#### WHAT THE TASK REQUIRES
Pick out the lines below that contain the string "computer" and copy them all.
== EXERCISE INPUT
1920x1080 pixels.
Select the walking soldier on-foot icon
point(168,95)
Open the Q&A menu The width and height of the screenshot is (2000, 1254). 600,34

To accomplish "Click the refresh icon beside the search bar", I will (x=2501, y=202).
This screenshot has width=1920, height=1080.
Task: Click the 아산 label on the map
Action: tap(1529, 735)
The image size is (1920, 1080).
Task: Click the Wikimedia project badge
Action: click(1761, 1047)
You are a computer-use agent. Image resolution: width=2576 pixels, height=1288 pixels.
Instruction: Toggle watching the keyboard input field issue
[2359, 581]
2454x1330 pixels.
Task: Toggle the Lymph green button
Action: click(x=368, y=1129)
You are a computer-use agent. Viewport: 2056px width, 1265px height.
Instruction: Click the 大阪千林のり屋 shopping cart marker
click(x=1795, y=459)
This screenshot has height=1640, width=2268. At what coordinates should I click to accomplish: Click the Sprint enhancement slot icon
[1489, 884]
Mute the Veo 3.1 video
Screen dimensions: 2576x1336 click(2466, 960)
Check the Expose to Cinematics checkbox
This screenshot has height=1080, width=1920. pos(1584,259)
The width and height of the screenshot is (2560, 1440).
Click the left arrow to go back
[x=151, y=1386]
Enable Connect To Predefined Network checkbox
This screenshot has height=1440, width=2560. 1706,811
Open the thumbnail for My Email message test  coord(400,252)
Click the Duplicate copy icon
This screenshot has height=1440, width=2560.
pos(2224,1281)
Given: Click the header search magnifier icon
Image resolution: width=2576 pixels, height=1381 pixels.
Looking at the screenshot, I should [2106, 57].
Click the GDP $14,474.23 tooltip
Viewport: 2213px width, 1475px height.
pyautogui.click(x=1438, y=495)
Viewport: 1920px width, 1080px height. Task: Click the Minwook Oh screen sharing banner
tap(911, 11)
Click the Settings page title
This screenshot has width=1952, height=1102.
====
#### EXERCISE RESPONSE
You are a computer-use agent. Image resolution: width=2576 pixels, height=1288 pixels.
You are a computer-use agent. Viewport: 2056px width, 1265px height.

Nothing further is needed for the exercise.